Theorem. (L’Hospital’s Rule $(0/0)$). Suppose that \(f\) and \(g\) are differentiable functions satisfying \(f(x)\rightarrow 0\) and \(g(x)\rightarrow 0\) as $x\rightarrow c^{+}$, \(x\rightarrow c^{-}\), \(x\rightarrow c\), $x\rightarrow\infty$, or \(x\rightarrow -\infty\). Then, we have that
\[\frac{f'(x)}{g'(x)}\rightarrow L\mbox{ implies }\frac{(x)}{g(x)}\rightarrow L.\]
We also have that
\[\frac{f'(x)}{g'(x)}\rightarrow\infty\mbox{ or } -\infty\mbox{ implies }\mbox{f(x)}{g(x)}\rightarrow\infty\mbox{ or } -\infty,\]
respectively. $\sharp$
For convenience, we use \(*\) to indicate the differentiation of numerator and denominator.

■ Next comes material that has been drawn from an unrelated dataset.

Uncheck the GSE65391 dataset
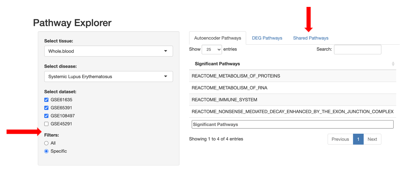This screenshot has height=174, width=400. [x=46, y=107]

Example. We some interesting examples.
(i) We have
\[\lim_{x\rightarrow\pi /2}\frac{\cos x}{\pi -2x}\stackrel{*}{=}\lim_{x\rightarrow\pi /2}\frac{-\sin x}{-2}=\frac{1}{2}.\]
(ii) We have
\[\lim_{x\rightarrow 0^{+}}\frac{x}{\sin\sqrt{x}}\stackrel{*}{=}\lim_{x\rightarrow 0^{+}}\frac{2\sqrt{x}}{\cos\sqrt{x}}=0.\]
(iii) We have
\[\lim_{x\rightarrow 0}\frac{e^{x}-x-1}{x^{2}}\stackrel{*}{=}
\lim_{x\rightarrow 0}\frac{e^{x}-1}{2x}\stackrel{*}{=}\lim_{x\rightarrow 0}\frac{e^{x}}{2}=\frac{1}{2}.\]
(iv) Given the sequence
\[\left\{\frac{e^{2/n}-1}{1/n}\right\}_{n=1}^{\infty}.\]
Find the limit
\[\lim_{n\rightarrow\infty} \frac{e^{2/n}-1}{1/n}.\]

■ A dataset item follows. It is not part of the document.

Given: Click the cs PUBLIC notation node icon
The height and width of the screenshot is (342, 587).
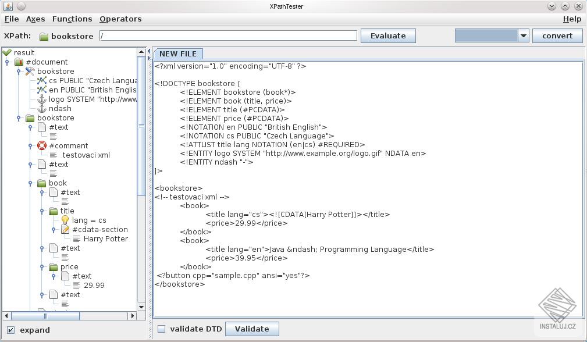Looking at the screenshot, I should (x=42, y=80).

Applying the L’Hostital’s rule, we have
\[\lim_{x\rightarrow\infty}\frac{e^{2/x}-1}{1/x}\stackrel{*}{=}
\lim_{x\rightarrow\infty}\frac{e^{2/x}(-2/x^{2})}{-1/x^{2}}=2\lim_{x\rightarrow\infty} e^{2/x}=2.\]
This shows
\[\lim_{x\rightarrow\infty}\frac{e^{2/x}-1}{1/x}=2, \mbox{ i.e., }\lim_{n\rightarrow\infty}\frac{e^{2/n}-1}{1/n}=2.\]
Theorem. (L’Hospital’s Rule \((\infty /\infty )\)). Suppose that \(f\) and \(g\) are differentiable functions satisfying \(f(x)\rightarrow\pm\infty\) and \(g(x)\rightarrow\pm\infty\) as \(x\rightarrow c^{+}\), \(x\rightarrow c^{-}\), \(x\rightarrow c\), $x\rightarrow\infty$, or \(x\rightarrow -\infty\). Then, we have that
\[\frac{f'(x)}{g'(x)}\rightarrow L\mbox{ implies }\frac{f(x)}{g(x)}\rightarrow L.\]
We also have that
\[\frac{f'(x)}{g'(x)}\rightarrow\infty\mbox{ or }-\infty\mbox{ implies }\mbox{f(x)}{g(x)}\rightarrow\infty\mbox{ or }-\infty,\]
respectively. $\sharp$
Example. We have some interesting examples.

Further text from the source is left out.